Even from brewery to brewery, there are stark differences between beers touted to be the same variety. Yes, I’m aware that that should be a given, and that there would be no point in having more than one brewery period if that weren’t the case, but let’s think about that for a minute. I posit that Miller Lite and Coors Light are more different from each other than Coca-Cola and Pepsi. I purposely picked two of the less complicated beers in this example, because the math (so to speak) is far more complicated even with Blue Moon and Shock Top, not to mention Harpoon’s UFO White and Dogfish Head’s Namaste. I suppose what I’m trying to say is that the amount of time and work that goes into brewing sets beer apart from, well, certainly anything a twelve-year-old could order at a restaurant in the U.S.
This ridiculous varietal intricacy goes much further, though. The idea that both stouts and sours are considered to be the same beverage blows my mind. Dogfish’s Seaquench (sour lime and salt) has more in common with margaritas than Evil Genius’s Purple Monkey Dishwasher (a peanut butter chocolate porter), but they’re both still considered beer. That’s a ridiculous distance within a single category, and the beer spread is far from two dimensional. IPA’s are distinct from either of these categories, as are wheat beers, and we could do this all day.
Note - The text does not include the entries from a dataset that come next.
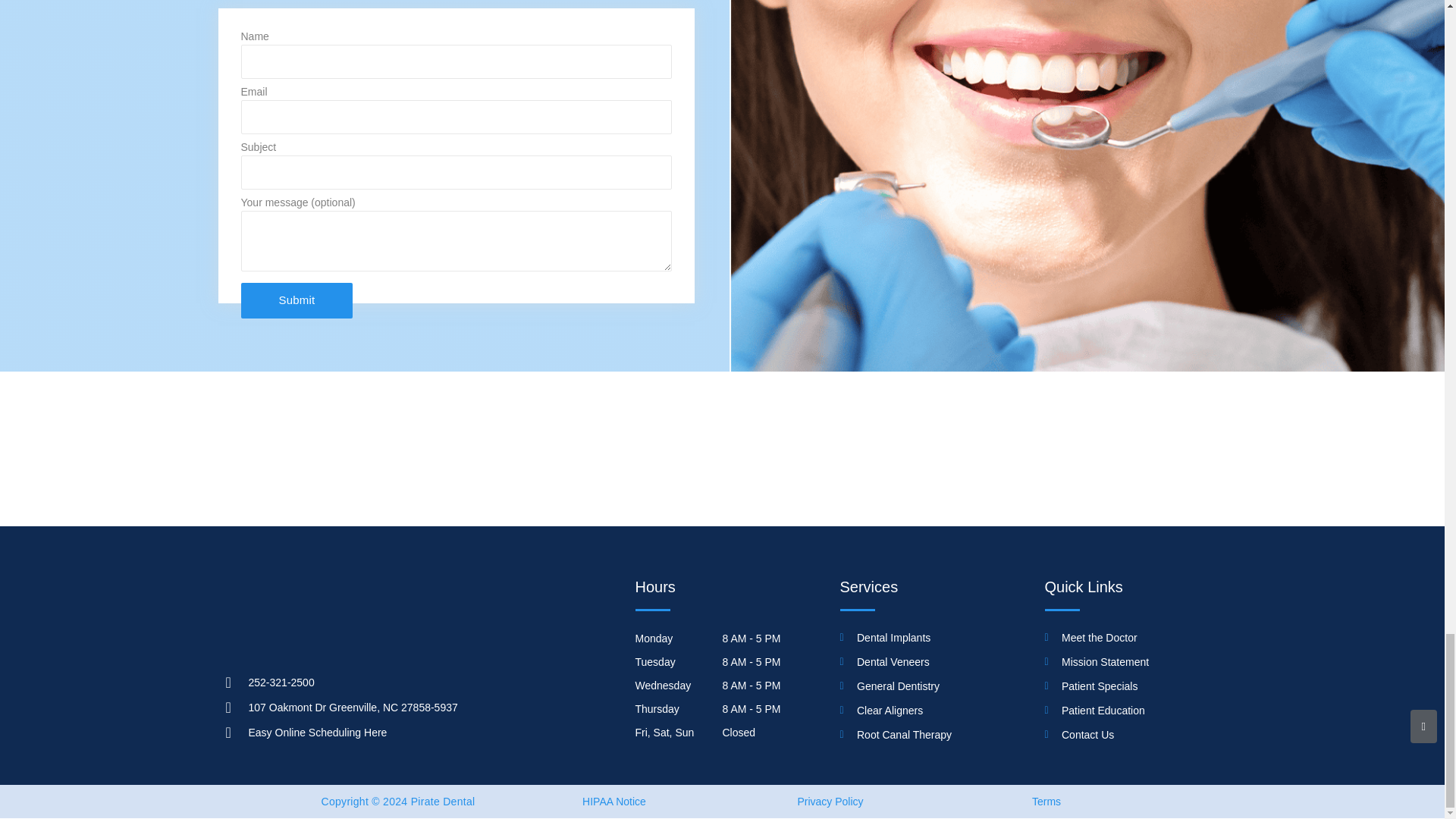
Submit (297, 300)
Given the description of an element on the screen output the (x, y) to click on. 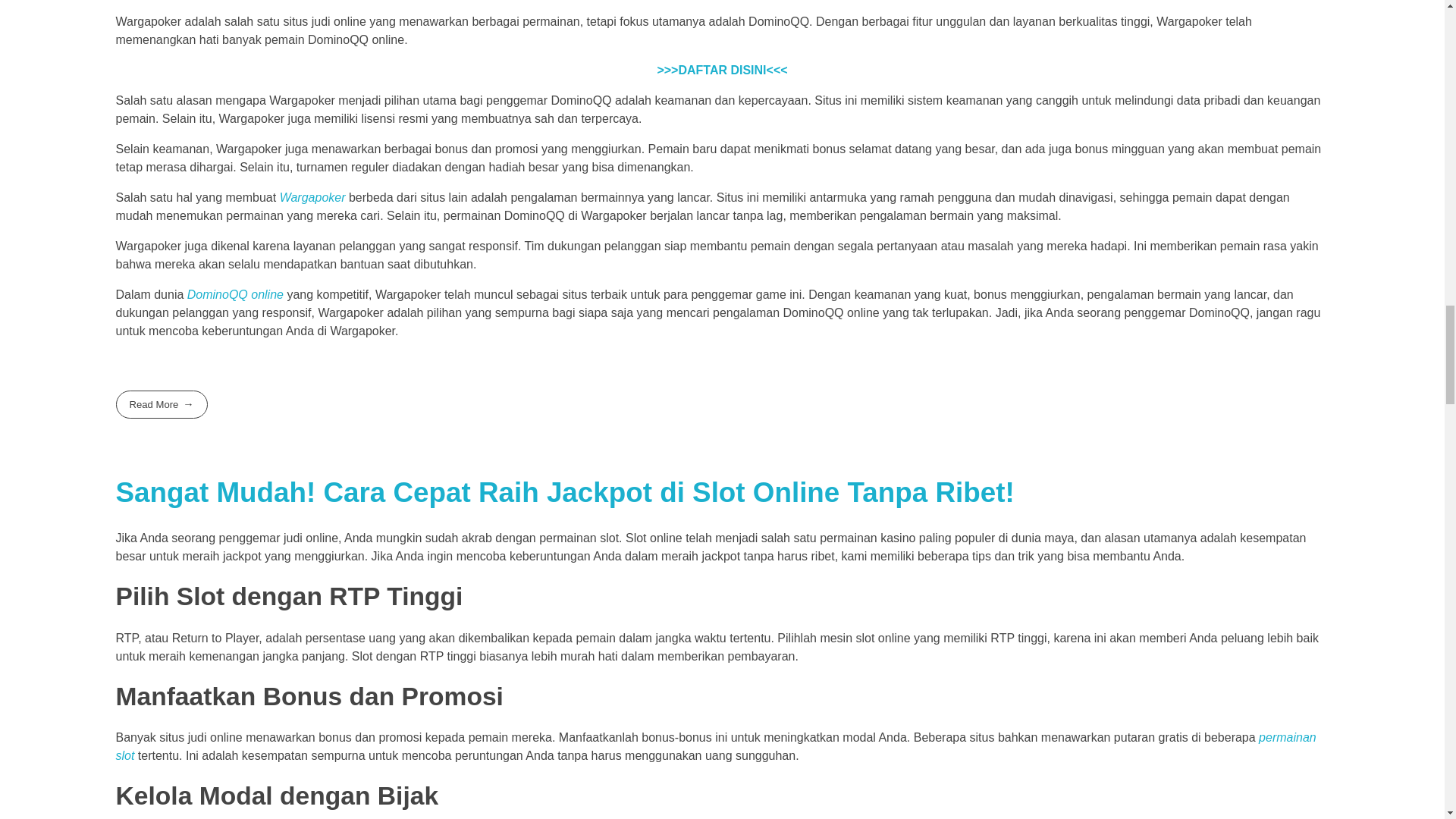
Wargapoker (312, 196)
DominoQQ online (235, 294)
Read More (160, 404)
permainan slot (715, 746)
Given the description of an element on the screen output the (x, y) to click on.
Food is art; it’s one of my core beliefs. It’s fair to assume that the audience gets more out of art when more work is put into it, and beer provides an exceptional opportunity to apply a huge amount of effort into something that’s great even at its simplest. The popularity of the great American macrobreweries will attest to that. I’m a part of their demographic too; sometimes, I don’t want to pay all that much money but want to have several drinks in a bar. Bud Light it is, at that point, and my drinks are all very distinctly beer—there’s no arguing with that.
But why is beer so good? It’s what we’re here to talk about, ultimately. First off, humans tend to enjoy anything containing an intoxicant (provided they like where it brings them), and alcohol is perhaps the most common one—depending on how you classify caffeine. On top of that, carbs simply feel good to put into our stomach, no matter what form they take. Put all that appeal into a nice, chilly pint glass and we’ve got ourselves a concoction that I’m confident will stick around until the end of humanity itself, and perhaps beyond.
PS: The distinction from the term microbrewery is highly semantic, so as long as you’re on my site, we’ll play by these rules: microbreweries distribute locally, nanos don’t distribute. Breweries are high volume, but don’t distribute nationally, and macrobreweries distribute nationally.